Recorded data:
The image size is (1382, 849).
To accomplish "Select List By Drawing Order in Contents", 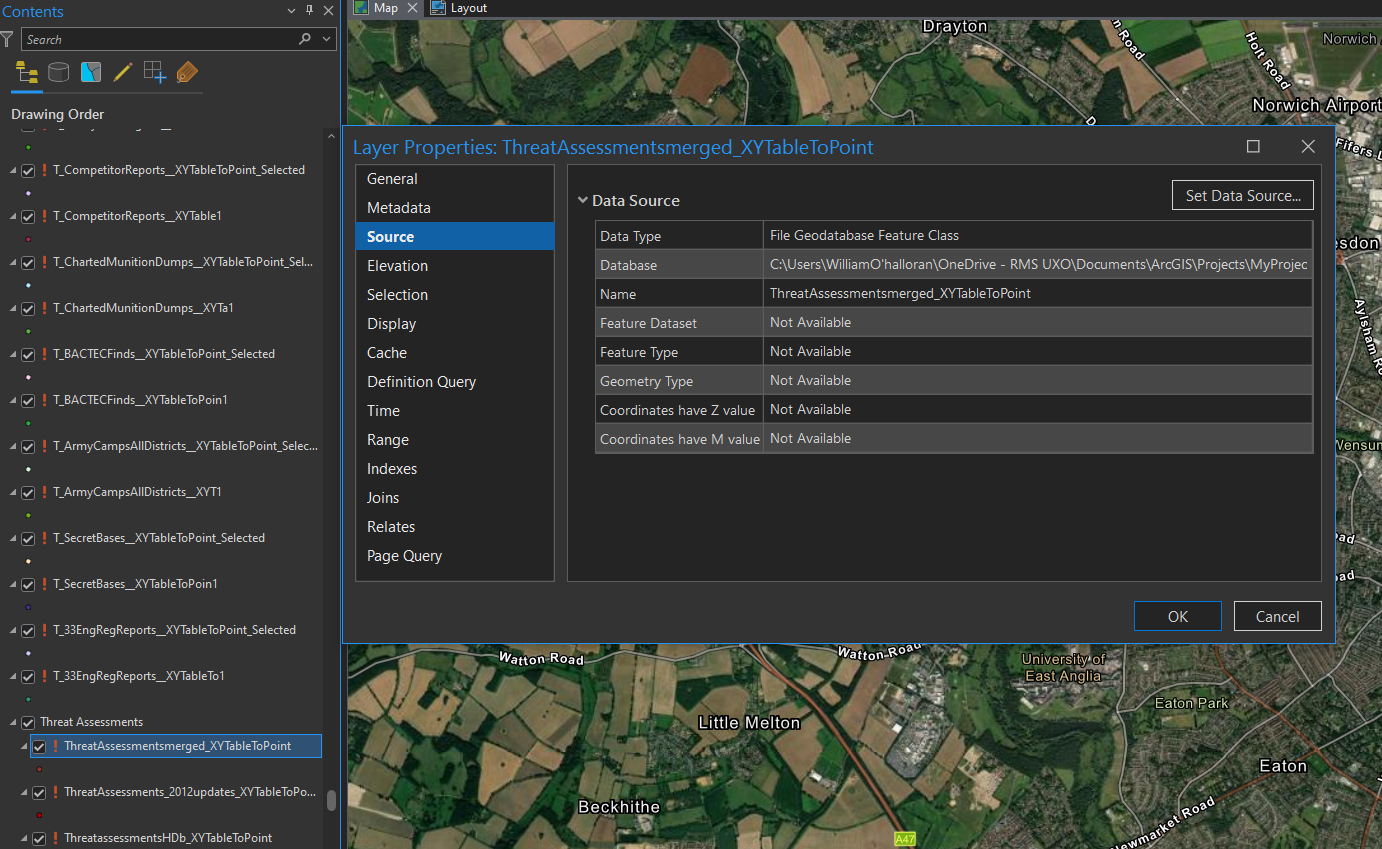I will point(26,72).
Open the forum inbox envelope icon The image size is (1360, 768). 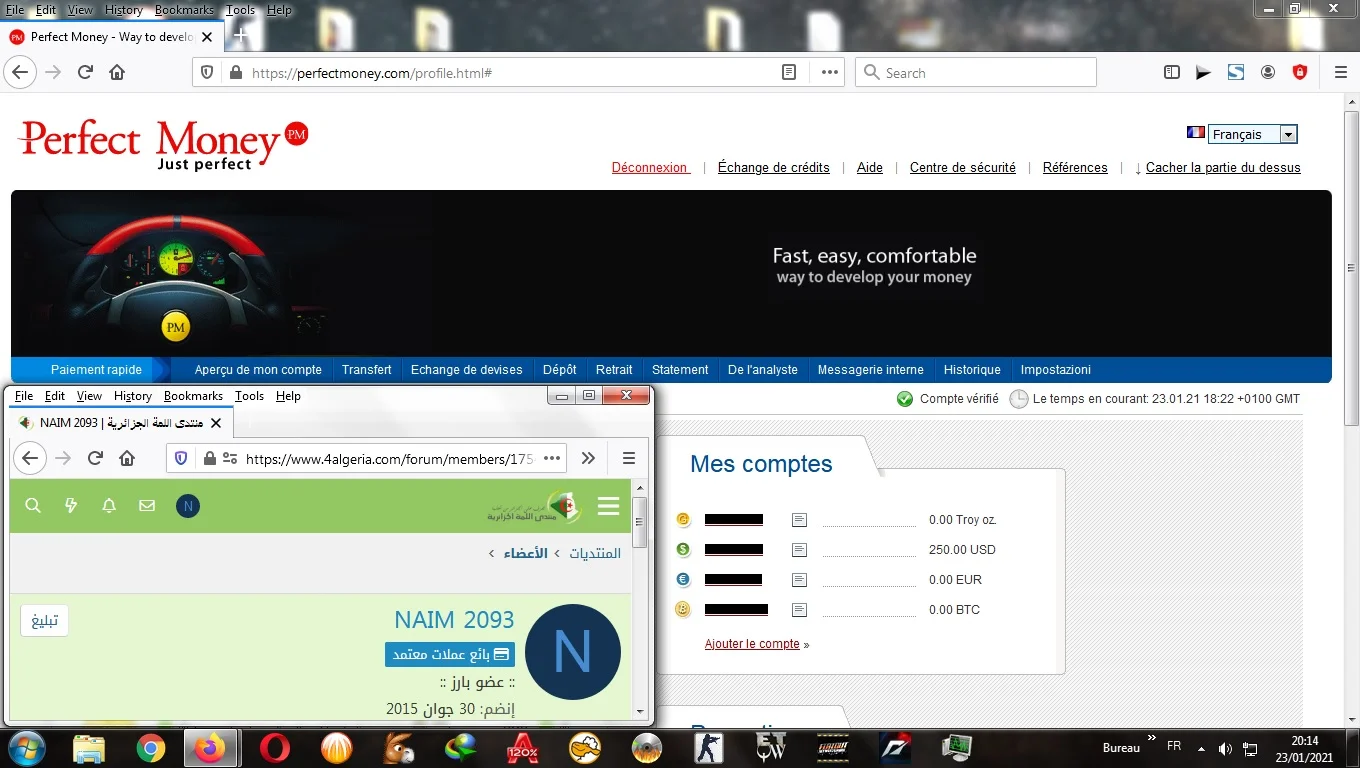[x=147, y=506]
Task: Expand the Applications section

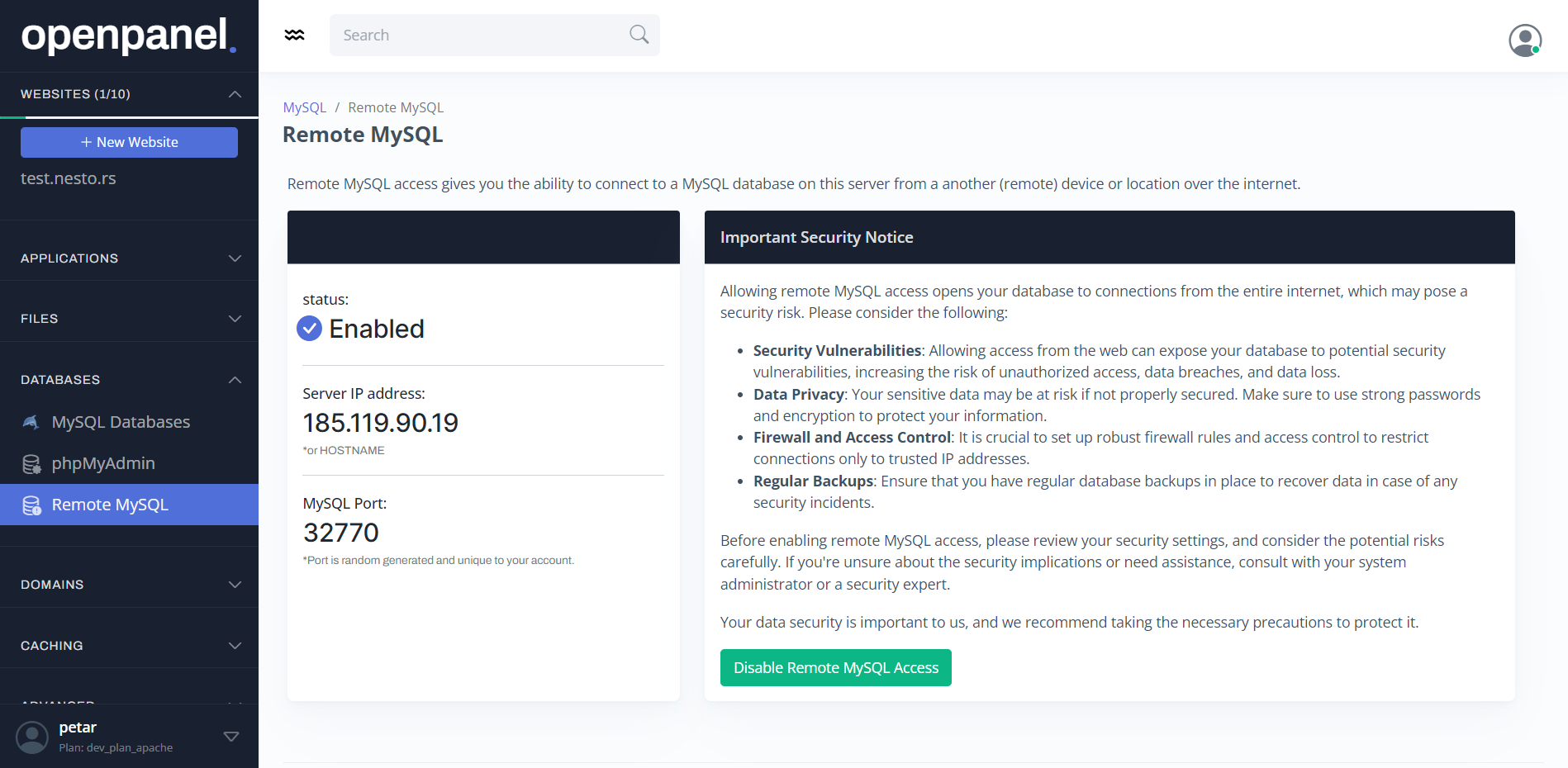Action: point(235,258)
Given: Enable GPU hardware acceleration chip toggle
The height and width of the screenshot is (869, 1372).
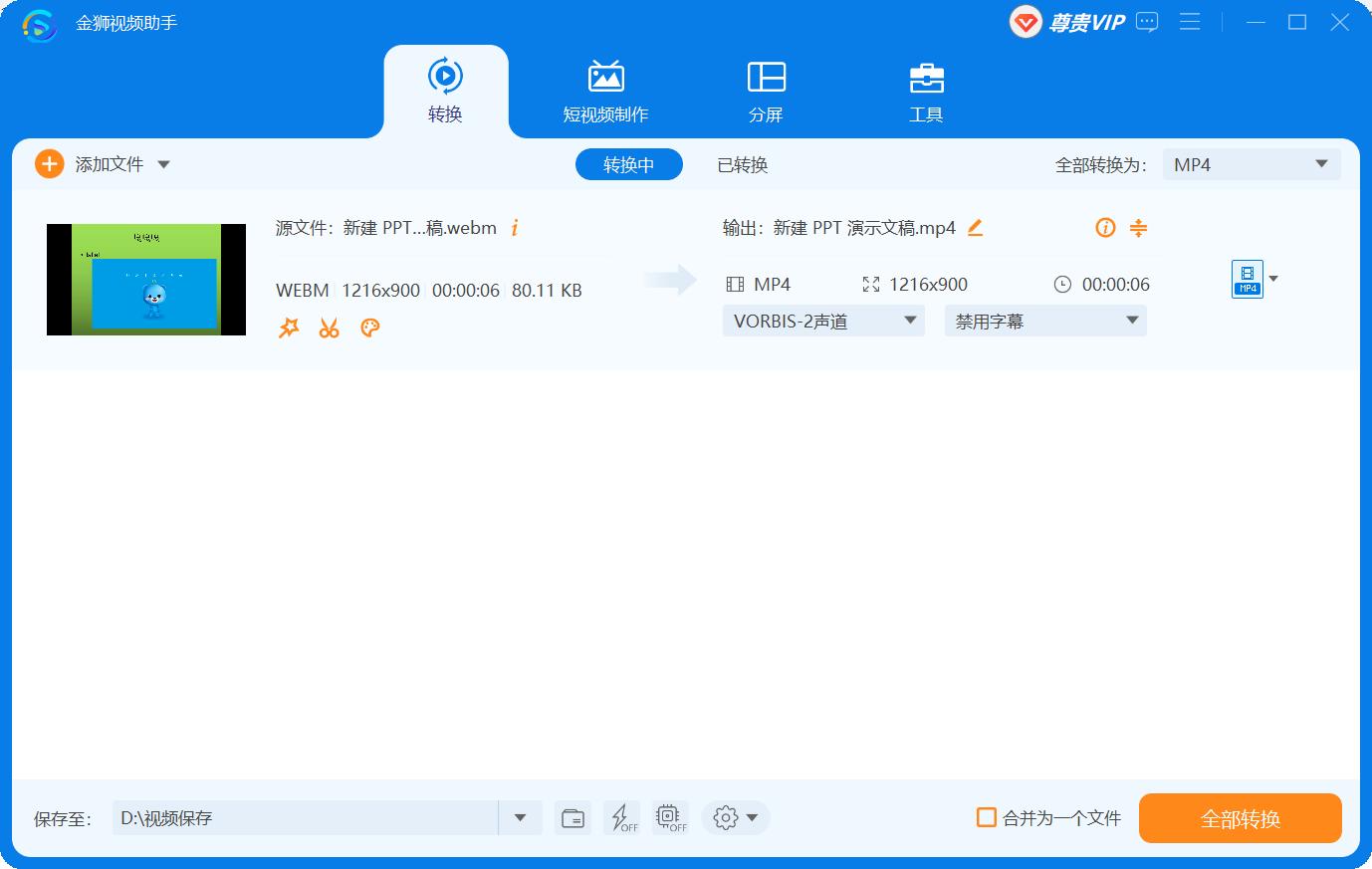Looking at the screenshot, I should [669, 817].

» **ABOUT THIS EXERCISE**:
Set down exactly, line for line, the data from the line that contains "The height and" through its last line, keeping pictures out.

» **ANSWER TO THE PROBLEM**:
The height and width of the screenshot is (869, 1372).
Looking at the screenshot, I should [669, 817].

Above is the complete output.